Successful careers in academia start with the sage advice of our mentors and advisors. Many of us can recall hearing friendly reminders, such as, “Negotiate the best teaching load that you can when you start your career; you’ll need time for research” and “Longitudinal studies aren’t the best way to start your career in academia. You won’t have enough data for publication in the timeframe under which you’ll need it.” These sage words make a great deal of sense when one considers the life of the early academic. However, over time, the discipline has evolved, and with that evolution come new perspectives regarding the start of a research career, tenure, and subsequent promotion.
The past decade has brought with it an ever-increasing demand for clinical accountability and the use of evidence-based practice (EBP). This demand has increased the need for researchers to conduct clinical practice research (CPR), which addresses issues surrounding service delivery methods and outcomes (American Speech-Language-Hearing Association, 2014). In contrast to research focused on better understanding mechanisms underlying normal or disordered processes, CPR goals are more directly related to client outcomes. CPR is essential to help clinicians better serve clients; however, inherent in traditional CPR approaches are features that may seem incompatible with the academic timeline of a tenure-track assistant professor who typically has 5 years to demonstrate the development of a high-quality research program. Thus, the question becomes, “Should the assistant professor develop a research program based on CPR or wait until after earning tenure?” There is no easy answer to this question. Addressing challenging clinical issues affords the new faculty member an opportunity to make a meaningful impact on the field. Still, there are potential significant obstacles that require careful consideration before an individual pursues a CPR program of research:
- the “value” of CPR at a given institution and how CPR fits into institutional requirements for tenure and promotion
- the explicit need for CPR in the discipline and how that might be supported by reviewers of a tenure dossier
- the number of venues available that review, accept, and publish CPR
- the likelihood of publishing negative study results
- the number of participants required to demonstrate a clinical effect
- the availability of participants, especially if CPR targets a relatively low-incident population
- the availability of financial resources and time for longitudinal intervention studies
- the need to develop community partnerships to support study recruitment, evaluation, and implementation
These are formidable factors that might stop the new academic from engaging in CPR. Yet, the potential also exists for an early career researcher to make significant positive impacts on a discipline that may forward a career or possibly even jump-start the faculty member’s recognition within the discipline.
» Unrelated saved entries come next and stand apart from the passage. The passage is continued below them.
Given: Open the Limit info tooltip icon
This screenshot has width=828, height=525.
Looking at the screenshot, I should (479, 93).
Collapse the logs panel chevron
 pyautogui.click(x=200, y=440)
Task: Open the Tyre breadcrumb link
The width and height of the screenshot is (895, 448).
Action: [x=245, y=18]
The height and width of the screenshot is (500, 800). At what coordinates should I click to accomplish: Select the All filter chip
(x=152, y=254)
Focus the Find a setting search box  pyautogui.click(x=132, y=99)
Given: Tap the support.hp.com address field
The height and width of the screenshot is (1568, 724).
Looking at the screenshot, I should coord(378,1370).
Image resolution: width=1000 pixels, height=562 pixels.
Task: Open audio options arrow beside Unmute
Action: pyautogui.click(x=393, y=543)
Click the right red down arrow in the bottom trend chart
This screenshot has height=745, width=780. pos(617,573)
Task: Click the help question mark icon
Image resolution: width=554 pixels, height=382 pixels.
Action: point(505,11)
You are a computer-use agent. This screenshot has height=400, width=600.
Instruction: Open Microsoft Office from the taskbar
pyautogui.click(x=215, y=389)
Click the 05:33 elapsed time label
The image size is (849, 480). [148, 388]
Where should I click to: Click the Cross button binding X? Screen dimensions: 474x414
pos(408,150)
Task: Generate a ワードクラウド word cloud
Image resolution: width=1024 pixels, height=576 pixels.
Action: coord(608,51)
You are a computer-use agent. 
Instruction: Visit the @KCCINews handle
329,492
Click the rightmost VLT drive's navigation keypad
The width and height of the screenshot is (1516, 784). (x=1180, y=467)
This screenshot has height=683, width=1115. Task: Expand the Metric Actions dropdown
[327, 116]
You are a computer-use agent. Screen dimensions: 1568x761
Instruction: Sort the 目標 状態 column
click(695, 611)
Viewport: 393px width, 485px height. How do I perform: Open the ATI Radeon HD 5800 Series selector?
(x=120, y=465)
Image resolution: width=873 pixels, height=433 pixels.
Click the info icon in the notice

Keeping sight of these important benefits, we propose that an assistant professor can, indeed, be successful in CPR and the tenure process with some thoughtful planning and consideration. For example, a supportive mentor could help the junior researcher develop a research plan using the following model, which is based on the work of Fey and Finestack (2009):
With this model, we consider the broader arc of CPR and how it might fit across the career of the academic researcher. In this figure, the solid bracket captures activities that could occur during the early phases of a research career, including pre-trial studies, feasibility studies, and possibly some early efficacy studies. Study designs for these types of studies are well suited for assistant professors for several reasons. Such studies may be conducted using non-affected populations, require fewer participants, have surrogate end-points that reduce the study length and cost, and have greater experimental control, which increases acceptability for publication. CPR at these levels generally requires less time than large-scale effectiveness studies and results in a series of publishable experiments that prepare for future larger-scaled studies. The dotted bracket captures studies that may be better suited for tenured researchers who have the flexibility to take more risks with their research. Without the stressors of tenure, senior researchers have time to examine efficacy and effectiveness of their clinical research practices outside the laboratory environment.
This leaves the question: Is CPR detrimental to the career of the new investigator? It likely depends on the chosen/assigned mentor, the institution where the researcher is located, and the potential impact of the research in question. However, the authors concur that CPR need not be dismissed out of hand for the new academic. For the assistant professor who wants to engage in CPR, it will be important to design a strategic and savvy program of research that follows a stage-wise progression as he or she simultaneously moves through the professional ranks. With thoughtful advising, prudent mentoring, and a systematic approach, the new investigator can conduct research which feeds the future of CPR and could well set the stage for a successful and satisfying career.
American Speech-Language-Hearing Association. (2014). Clinical Practice Research Institute. Retrieved August 29, 2014, from http://www.asha.org/Research/CPRI/.
Fey, M. E., & Finestack, L. H. (2009). Research and development in children’s language intervention: A 5-phase model. In R. G. Schwartz (Ed.), Handbook of child language disorders (pp. 513–531). New York, NY: Psychology Press.
Robey, R. R. (2004). A five-phase model for clinical-outcome research. Journal of Communication Disorders, 37, 401–411.